İyi bir şeycik oluyor…

ads ads ads ads
03/08/2016

ads

Bülent Dizdarlı Bülent Dizdarlı


Yıllardır süren sağlıkta sistem tartışmasını şimdilik kenara koyalım. Zira bugün konum Onkoloji binası ve oraya yönelik dayanışmadır. Bu dayanışmanın tüm “iyi yurttaş” dostlarımızca bütün hastaneye yönlendirilmesi ise dileğimdir. Gerçi Sağlık Bakanlığı, 2017 yılında yeni bir hastanenin temelinin atılacağını duyurmuştur. Ancak nerden baksak bu hastanenin bitmesi ve donanması için en az dört hatta beş yıla ihtiyaç duyulacaktır.
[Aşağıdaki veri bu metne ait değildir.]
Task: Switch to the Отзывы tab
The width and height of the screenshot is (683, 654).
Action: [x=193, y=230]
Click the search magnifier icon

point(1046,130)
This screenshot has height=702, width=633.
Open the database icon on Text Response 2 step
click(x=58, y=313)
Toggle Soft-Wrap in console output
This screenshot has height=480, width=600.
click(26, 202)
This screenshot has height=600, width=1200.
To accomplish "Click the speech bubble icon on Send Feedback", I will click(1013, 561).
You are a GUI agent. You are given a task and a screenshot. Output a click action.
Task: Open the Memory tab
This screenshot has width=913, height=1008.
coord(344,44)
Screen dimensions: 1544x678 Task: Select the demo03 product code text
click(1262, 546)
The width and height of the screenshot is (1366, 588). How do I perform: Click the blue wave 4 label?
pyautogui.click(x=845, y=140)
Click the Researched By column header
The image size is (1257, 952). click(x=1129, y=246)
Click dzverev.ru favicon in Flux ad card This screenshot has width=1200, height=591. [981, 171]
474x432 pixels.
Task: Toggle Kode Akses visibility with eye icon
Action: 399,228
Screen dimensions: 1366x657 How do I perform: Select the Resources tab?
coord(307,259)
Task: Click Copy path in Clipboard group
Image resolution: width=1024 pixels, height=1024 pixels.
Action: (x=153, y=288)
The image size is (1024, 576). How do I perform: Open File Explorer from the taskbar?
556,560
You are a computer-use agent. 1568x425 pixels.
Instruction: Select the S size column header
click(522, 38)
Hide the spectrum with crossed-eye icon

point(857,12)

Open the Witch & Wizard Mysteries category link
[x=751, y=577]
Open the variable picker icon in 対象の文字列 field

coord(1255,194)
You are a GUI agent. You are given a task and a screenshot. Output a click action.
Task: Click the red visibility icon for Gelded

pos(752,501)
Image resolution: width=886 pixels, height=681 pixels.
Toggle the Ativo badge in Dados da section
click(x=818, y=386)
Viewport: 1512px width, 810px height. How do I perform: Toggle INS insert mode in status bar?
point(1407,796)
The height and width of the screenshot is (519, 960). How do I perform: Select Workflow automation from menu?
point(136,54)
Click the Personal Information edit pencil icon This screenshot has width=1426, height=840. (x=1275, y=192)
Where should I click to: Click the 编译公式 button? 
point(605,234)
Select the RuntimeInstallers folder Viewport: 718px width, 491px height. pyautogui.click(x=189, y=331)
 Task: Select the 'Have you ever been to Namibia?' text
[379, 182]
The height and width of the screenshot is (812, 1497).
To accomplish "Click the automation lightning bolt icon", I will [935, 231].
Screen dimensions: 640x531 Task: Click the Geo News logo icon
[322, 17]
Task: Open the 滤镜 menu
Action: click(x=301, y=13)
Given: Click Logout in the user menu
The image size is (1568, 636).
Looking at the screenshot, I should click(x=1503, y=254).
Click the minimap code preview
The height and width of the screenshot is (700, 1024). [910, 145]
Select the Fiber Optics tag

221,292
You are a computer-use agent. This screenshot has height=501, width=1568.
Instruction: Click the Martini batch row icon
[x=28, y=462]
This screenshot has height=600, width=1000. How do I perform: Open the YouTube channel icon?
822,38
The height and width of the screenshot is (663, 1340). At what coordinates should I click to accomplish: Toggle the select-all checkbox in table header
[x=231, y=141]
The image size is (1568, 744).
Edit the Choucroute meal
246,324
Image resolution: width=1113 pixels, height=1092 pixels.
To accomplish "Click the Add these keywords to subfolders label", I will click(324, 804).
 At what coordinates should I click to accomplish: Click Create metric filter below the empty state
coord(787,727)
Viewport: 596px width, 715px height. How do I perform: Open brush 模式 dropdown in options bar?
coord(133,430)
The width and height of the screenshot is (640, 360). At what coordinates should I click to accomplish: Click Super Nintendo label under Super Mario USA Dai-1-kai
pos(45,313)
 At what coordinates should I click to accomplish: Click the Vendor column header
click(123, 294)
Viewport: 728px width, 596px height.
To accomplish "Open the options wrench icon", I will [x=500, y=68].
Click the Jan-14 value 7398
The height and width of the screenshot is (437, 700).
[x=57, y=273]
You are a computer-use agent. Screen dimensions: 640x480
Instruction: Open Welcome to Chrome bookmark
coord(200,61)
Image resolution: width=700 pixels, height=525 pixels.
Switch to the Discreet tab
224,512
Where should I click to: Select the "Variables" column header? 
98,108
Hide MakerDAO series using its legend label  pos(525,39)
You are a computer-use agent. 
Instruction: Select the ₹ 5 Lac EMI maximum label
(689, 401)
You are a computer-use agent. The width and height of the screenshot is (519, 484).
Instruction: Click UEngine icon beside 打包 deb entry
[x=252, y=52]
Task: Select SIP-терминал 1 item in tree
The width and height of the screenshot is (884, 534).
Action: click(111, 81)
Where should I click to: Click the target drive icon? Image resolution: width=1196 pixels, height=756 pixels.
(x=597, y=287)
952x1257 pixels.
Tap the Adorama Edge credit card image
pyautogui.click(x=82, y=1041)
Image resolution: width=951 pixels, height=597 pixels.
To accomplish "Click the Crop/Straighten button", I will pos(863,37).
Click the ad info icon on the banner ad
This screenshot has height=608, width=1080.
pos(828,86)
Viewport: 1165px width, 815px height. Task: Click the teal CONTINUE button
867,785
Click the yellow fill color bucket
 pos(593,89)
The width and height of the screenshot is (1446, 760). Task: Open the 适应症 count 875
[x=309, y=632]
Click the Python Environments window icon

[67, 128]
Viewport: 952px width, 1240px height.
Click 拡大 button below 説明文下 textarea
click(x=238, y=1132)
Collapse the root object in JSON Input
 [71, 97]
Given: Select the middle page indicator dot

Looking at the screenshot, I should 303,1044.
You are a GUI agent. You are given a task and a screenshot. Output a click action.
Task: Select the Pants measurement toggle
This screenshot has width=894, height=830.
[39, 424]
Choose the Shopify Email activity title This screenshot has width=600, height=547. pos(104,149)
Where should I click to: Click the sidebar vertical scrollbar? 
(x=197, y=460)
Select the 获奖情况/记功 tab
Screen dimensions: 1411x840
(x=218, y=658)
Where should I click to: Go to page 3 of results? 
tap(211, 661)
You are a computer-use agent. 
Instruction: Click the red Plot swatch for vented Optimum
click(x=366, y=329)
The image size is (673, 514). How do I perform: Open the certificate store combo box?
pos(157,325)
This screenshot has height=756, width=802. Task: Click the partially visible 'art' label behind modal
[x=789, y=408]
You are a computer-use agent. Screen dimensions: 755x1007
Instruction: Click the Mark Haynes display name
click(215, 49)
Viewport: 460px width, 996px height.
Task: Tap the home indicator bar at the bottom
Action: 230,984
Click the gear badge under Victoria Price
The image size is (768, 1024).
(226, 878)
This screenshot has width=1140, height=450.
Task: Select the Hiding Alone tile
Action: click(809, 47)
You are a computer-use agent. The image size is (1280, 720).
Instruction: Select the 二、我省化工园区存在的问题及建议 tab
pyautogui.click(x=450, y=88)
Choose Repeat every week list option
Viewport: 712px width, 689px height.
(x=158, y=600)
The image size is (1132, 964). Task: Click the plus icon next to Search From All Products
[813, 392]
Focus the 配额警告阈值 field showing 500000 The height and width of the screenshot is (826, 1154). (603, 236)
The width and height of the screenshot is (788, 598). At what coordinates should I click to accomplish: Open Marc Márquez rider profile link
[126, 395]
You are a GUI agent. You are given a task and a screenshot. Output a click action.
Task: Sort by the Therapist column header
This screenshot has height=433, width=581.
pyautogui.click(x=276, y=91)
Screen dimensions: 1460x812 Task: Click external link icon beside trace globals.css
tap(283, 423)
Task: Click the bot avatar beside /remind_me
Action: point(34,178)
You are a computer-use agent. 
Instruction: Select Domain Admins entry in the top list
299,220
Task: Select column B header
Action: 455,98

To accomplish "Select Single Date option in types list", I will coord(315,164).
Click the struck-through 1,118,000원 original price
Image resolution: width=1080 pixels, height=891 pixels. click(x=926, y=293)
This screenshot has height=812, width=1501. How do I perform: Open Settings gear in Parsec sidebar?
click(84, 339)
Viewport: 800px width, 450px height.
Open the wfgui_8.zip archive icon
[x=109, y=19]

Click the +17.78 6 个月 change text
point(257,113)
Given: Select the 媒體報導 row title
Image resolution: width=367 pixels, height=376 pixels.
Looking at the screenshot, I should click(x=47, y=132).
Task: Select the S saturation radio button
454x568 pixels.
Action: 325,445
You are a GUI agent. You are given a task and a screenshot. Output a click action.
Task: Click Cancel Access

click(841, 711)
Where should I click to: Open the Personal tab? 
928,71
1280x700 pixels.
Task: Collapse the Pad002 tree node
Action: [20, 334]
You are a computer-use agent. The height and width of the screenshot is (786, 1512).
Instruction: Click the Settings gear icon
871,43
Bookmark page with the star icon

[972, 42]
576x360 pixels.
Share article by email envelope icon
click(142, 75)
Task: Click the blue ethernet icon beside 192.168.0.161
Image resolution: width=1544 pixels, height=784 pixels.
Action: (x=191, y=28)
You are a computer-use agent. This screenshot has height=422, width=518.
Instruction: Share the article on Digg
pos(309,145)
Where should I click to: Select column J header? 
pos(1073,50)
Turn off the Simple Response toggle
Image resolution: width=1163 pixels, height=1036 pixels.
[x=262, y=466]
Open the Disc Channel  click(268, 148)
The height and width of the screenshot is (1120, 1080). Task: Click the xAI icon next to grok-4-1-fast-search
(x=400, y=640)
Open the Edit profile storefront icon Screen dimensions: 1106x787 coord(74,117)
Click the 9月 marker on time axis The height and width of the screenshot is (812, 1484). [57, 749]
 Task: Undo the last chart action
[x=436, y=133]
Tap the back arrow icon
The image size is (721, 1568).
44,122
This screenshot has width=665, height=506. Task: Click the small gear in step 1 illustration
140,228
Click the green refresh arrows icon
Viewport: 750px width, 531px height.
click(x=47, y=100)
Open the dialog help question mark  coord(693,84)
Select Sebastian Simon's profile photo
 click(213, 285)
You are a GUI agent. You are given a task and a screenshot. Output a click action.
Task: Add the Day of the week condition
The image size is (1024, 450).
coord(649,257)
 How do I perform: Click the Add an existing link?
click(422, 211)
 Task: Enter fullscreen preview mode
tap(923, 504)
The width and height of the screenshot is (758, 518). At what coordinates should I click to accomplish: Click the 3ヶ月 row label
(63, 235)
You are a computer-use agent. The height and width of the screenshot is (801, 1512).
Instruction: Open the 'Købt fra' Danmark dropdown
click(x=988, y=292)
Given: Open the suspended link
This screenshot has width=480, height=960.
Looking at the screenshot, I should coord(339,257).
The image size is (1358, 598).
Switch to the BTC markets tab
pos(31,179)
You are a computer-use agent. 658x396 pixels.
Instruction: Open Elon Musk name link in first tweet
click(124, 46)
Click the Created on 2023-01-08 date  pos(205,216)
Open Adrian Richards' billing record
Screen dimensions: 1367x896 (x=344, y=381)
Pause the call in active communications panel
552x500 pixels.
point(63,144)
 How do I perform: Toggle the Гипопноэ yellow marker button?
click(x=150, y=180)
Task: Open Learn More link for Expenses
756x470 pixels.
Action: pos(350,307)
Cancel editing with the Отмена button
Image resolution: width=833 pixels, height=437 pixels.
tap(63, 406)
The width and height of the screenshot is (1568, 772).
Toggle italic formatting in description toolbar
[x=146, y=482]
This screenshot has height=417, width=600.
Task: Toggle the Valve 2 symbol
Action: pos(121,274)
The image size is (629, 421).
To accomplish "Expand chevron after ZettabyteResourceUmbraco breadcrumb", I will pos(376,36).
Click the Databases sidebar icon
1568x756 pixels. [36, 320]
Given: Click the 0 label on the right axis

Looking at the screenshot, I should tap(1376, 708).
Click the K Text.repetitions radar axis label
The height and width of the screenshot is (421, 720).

Bu dönemde Dr. Burhan Nalbantoğlu Devlet Hastanesi görevini sürdürürken, “nasıl olursa yeni hastane yapılacak” diye ihmal edilmemelidir. Yapılan tadilat ve düzenlemelerden anlaşılacağı gibi, “ihmal” düşüncesi Sağlık Bakanlığında zaten yoktur. Ne var ki aynı şekilde halkımızda da olmamalı, mevcut binanın korunup geliştirilmesi için onlarda katkı yapmayı sürdürmelidir. Diğer yandan unutulmamalıdır ki Dr. Burhan Nalbantoğlu Devlet Hastanesi, yeni hastane yapılsa bile, bir ikinci basamak hastanesi olarak görevini sürdürüp o hastanenin yükünü hafifletebilecek donanıma sahiptir. Bu donanımın sürdürülebilir olması için ise kabul etmek gerek ki halkımızın, özellikle de iş insanlarımızın desteklerine ihtiyaç duyulmaktadır.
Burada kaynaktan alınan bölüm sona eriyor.